— About this exercise —
Output only the lines below from the one holding "The image size" down to the one holding "This screenshot has height=896, width=1364.", both end lines included and every picture dropped.

>>>>>

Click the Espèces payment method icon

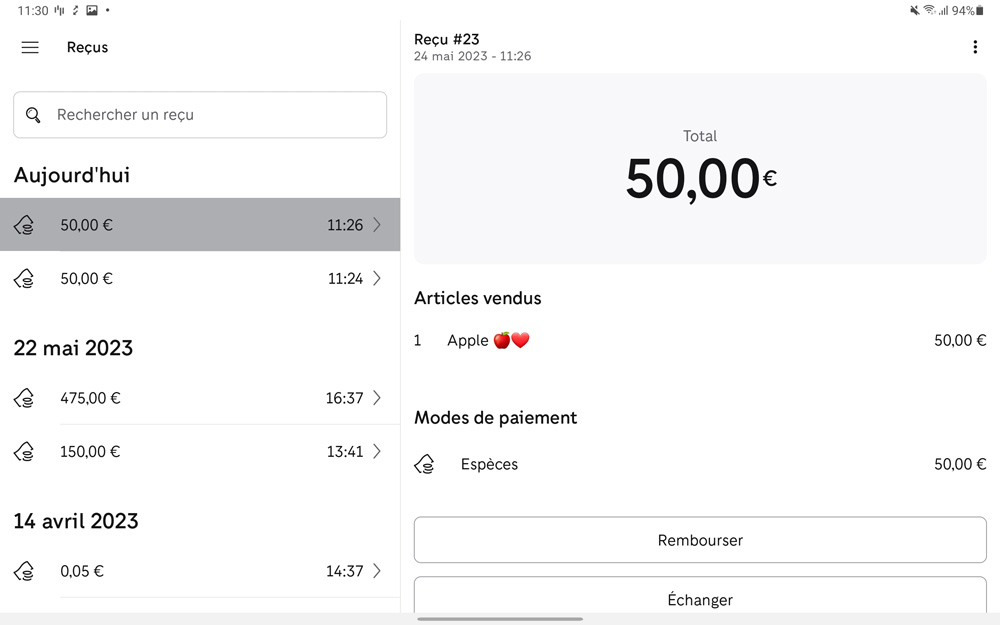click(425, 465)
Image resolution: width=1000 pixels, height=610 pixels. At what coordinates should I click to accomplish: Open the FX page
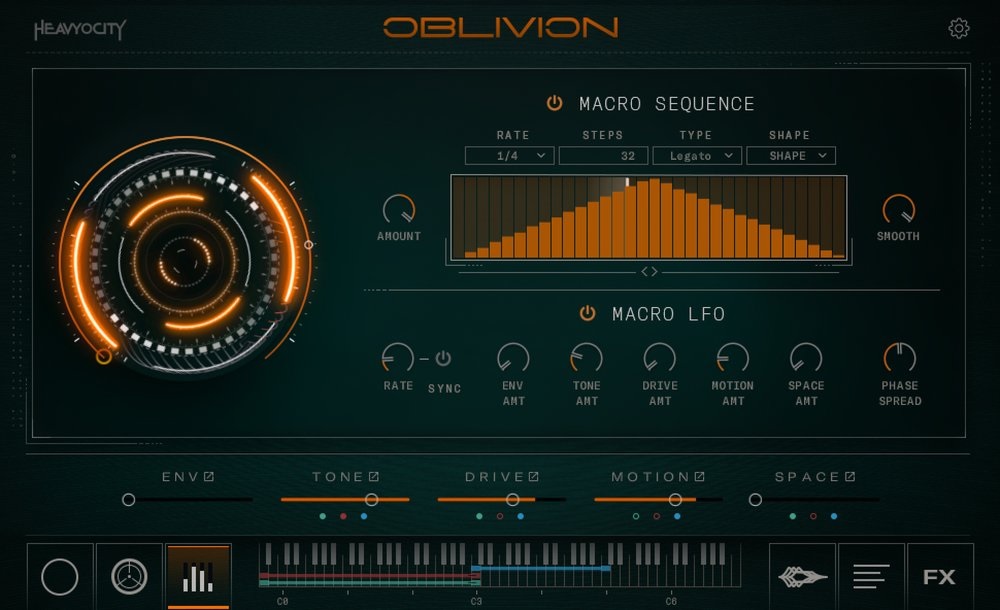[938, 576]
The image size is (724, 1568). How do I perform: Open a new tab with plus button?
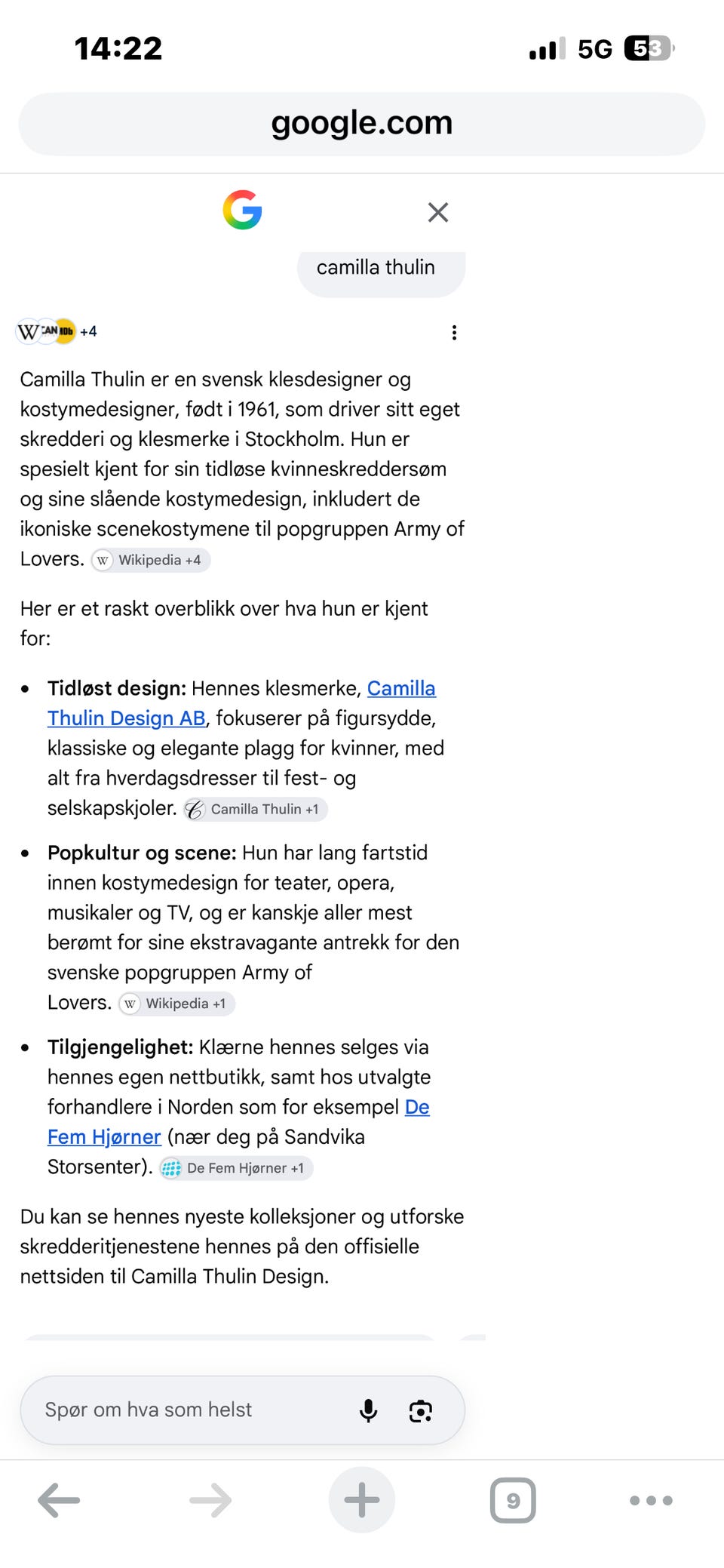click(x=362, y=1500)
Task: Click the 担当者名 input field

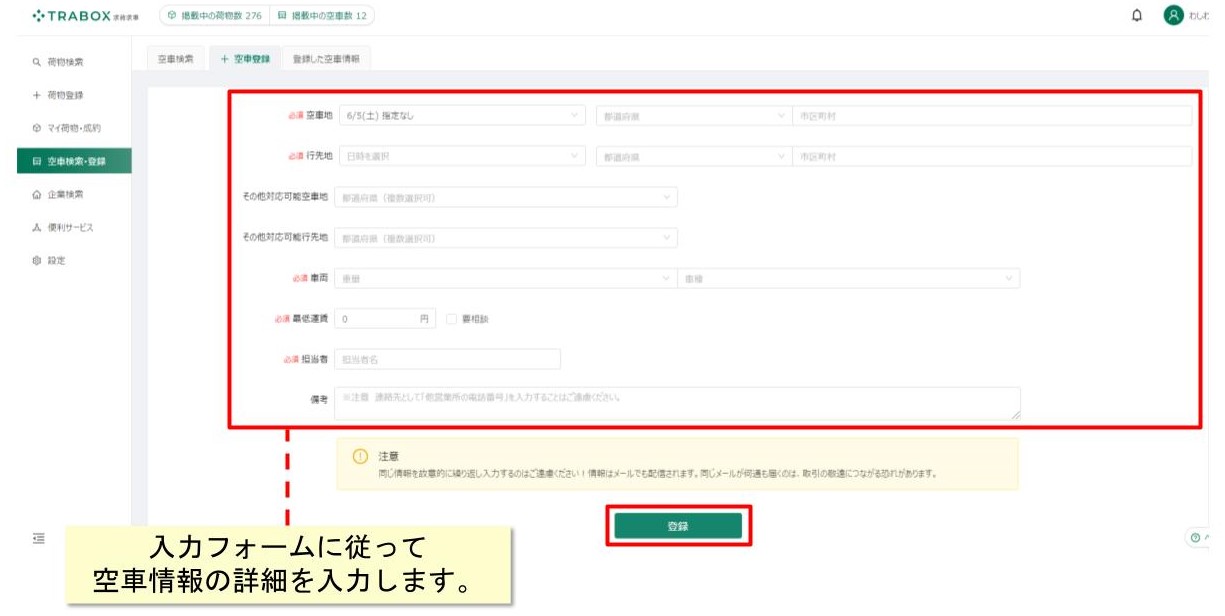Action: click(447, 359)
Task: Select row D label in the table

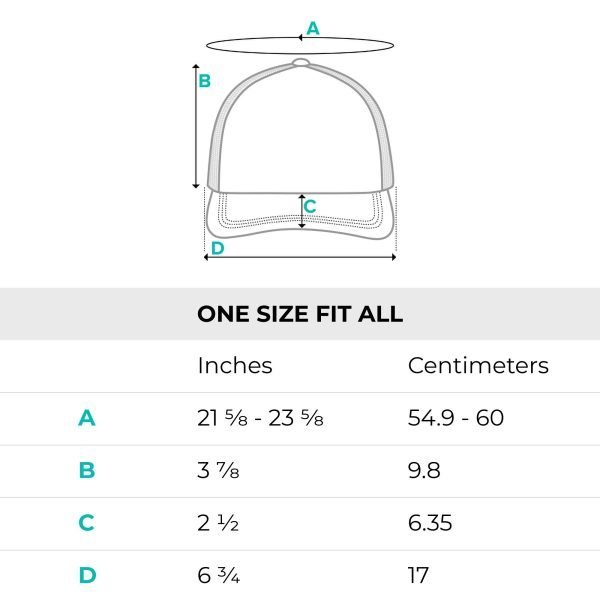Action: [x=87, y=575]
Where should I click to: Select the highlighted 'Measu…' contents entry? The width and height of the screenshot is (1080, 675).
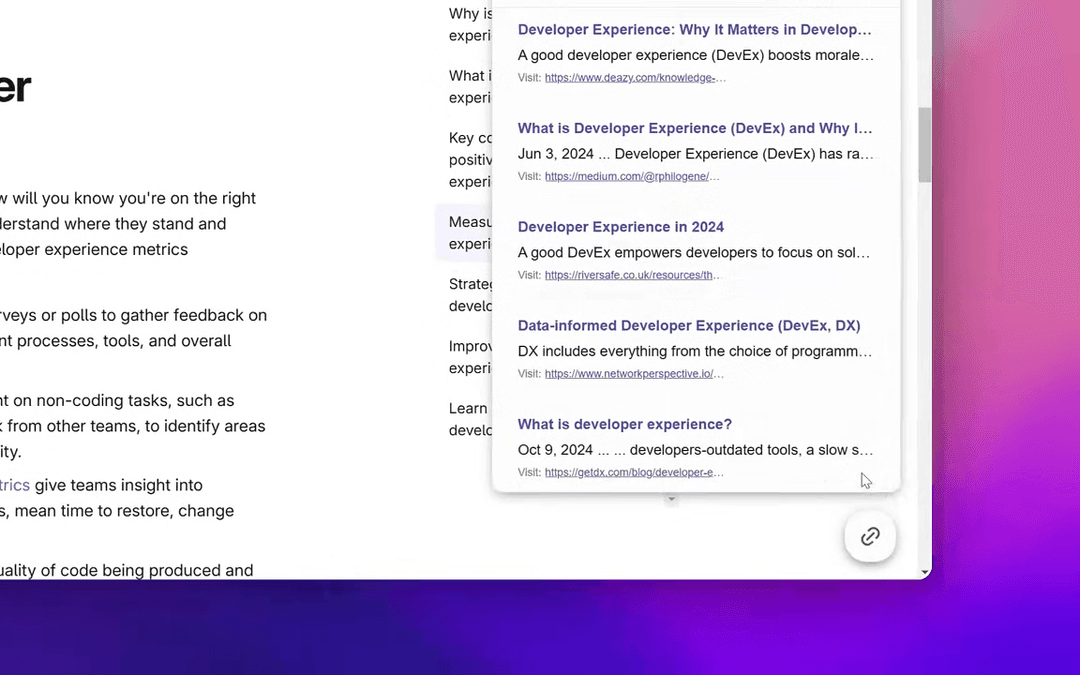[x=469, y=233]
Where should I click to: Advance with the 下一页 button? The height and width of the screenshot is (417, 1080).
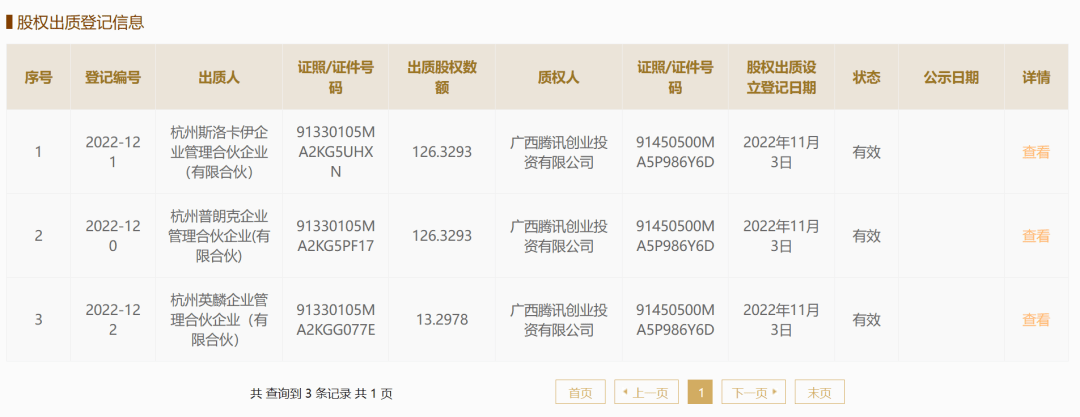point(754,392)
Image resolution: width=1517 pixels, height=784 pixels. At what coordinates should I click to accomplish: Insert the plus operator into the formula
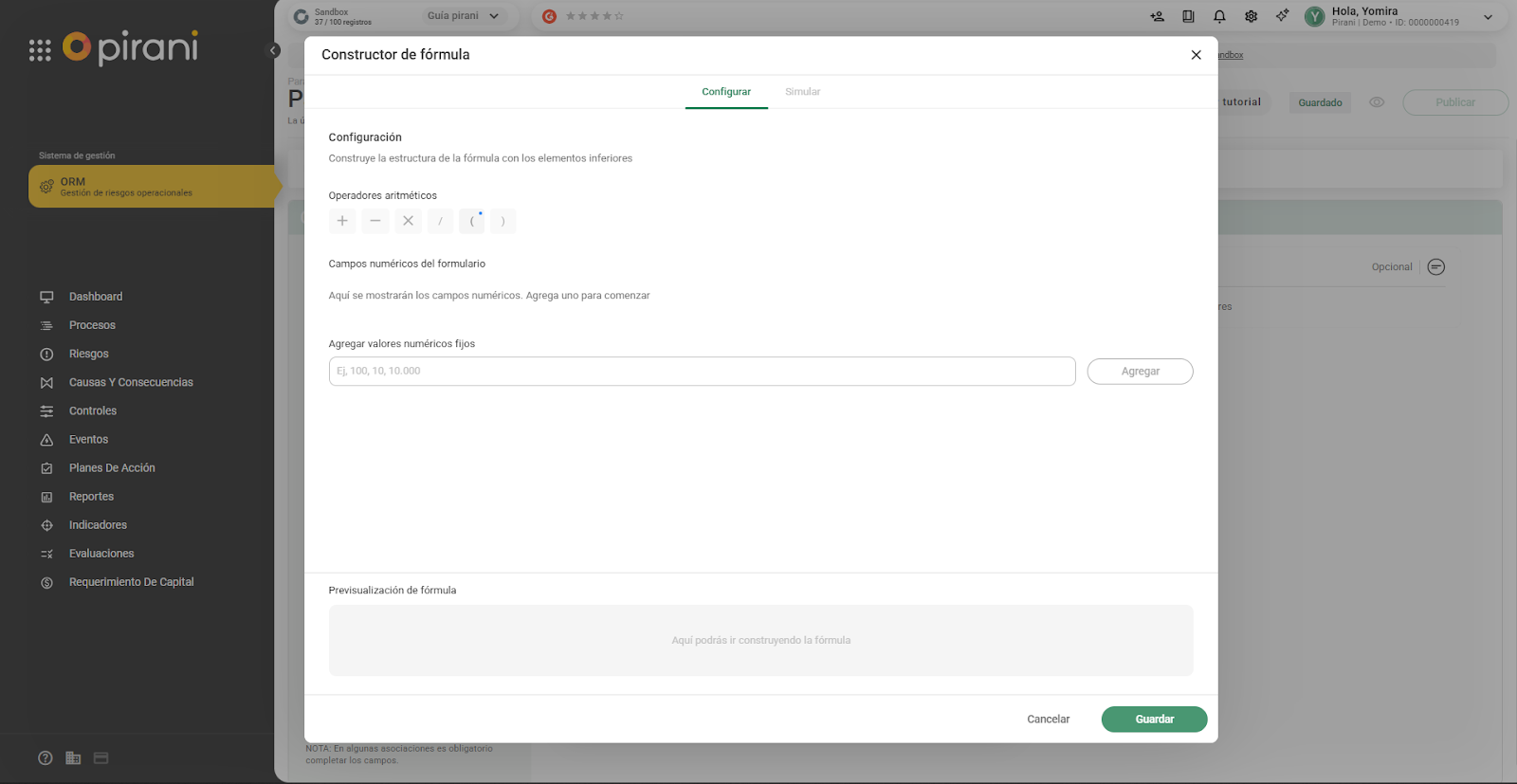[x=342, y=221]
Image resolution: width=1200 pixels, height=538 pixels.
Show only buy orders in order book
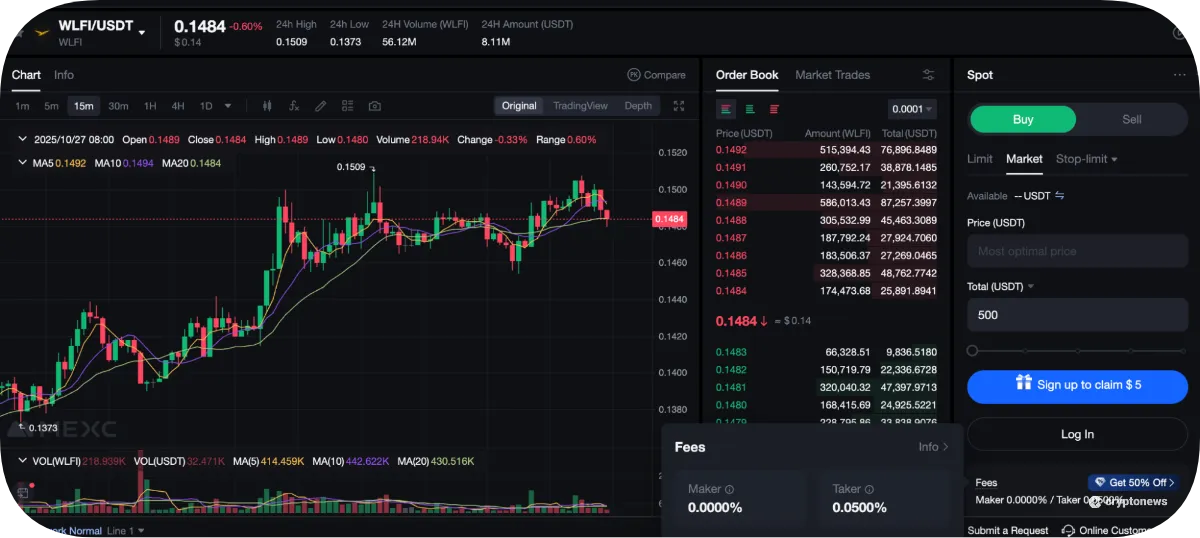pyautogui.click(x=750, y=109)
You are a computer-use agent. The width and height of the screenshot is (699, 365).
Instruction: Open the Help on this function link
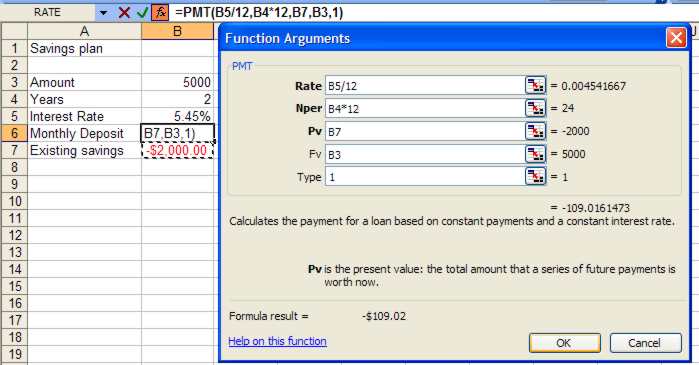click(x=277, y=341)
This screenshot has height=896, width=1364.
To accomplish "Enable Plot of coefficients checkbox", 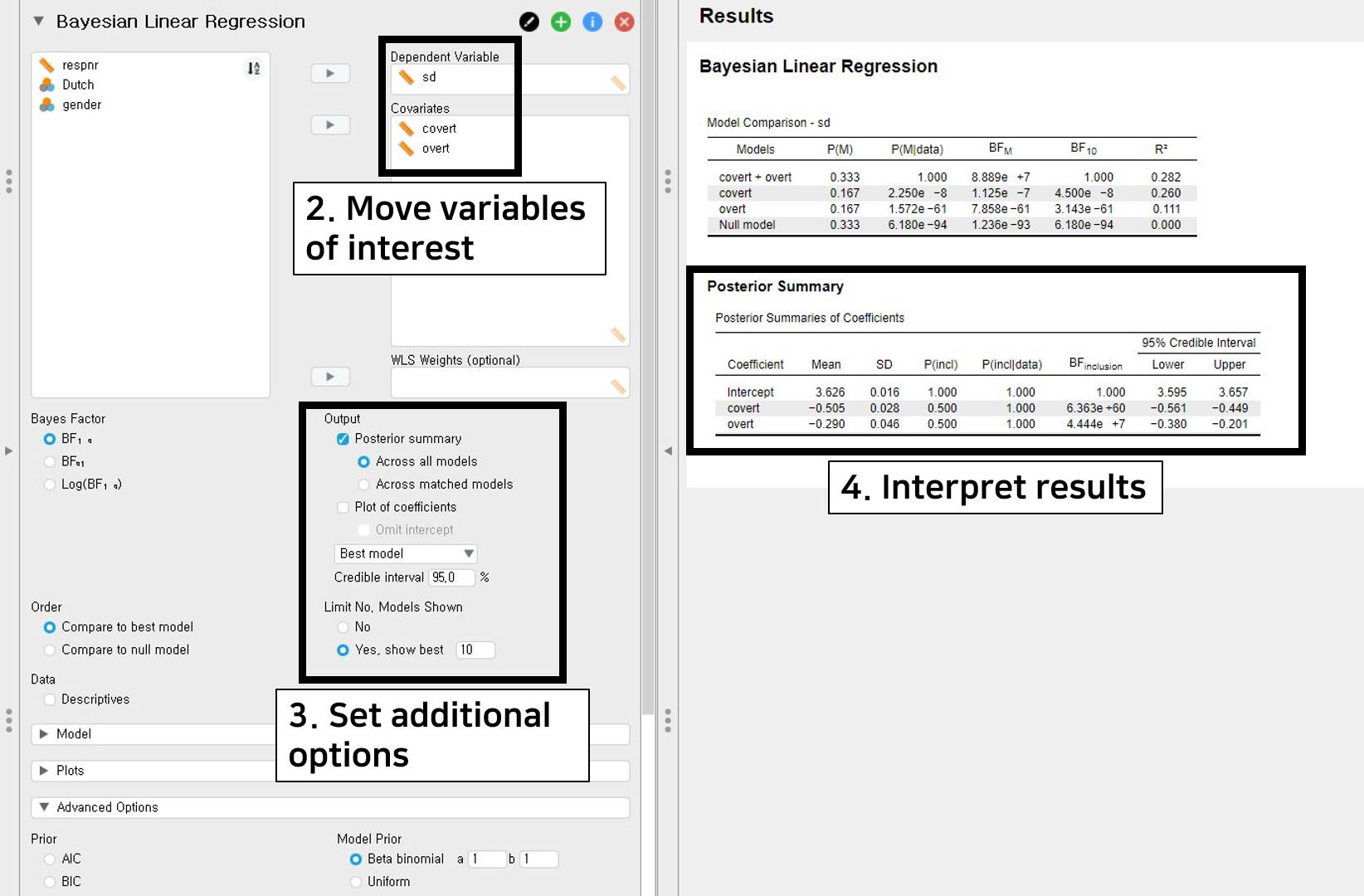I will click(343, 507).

<<<<<

— Problem solution —
The image size is (724, 1568). How do I perform: Open a new tab with plus button?
click(x=362, y=1500)
Task: Click the 担当者名 input field

Action: click(447, 359)
Task: Select row D label in the table

Action: [x=87, y=575]
Where should I click to: Select the highlighted 'Measu…' contents entry? The width and height of the screenshot is (1080, 675).
[x=469, y=233]
Where should I click to: Advance with the 下一页 button? The height and width of the screenshot is (417, 1080).
point(754,392)
Image resolution: width=1517 pixels, height=784 pixels. At what coordinates should I click to accomplish: Insert the plus operator into the formula
[x=342, y=221]
Image resolution: width=1200 pixels, height=538 pixels.
Show only buy orders in order book
pyautogui.click(x=750, y=109)
You are a computer-use agent. The width and height of the screenshot is (699, 365).
Instruction: Open the Help on this function link
click(x=277, y=341)
This screenshot has height=896, width=1364.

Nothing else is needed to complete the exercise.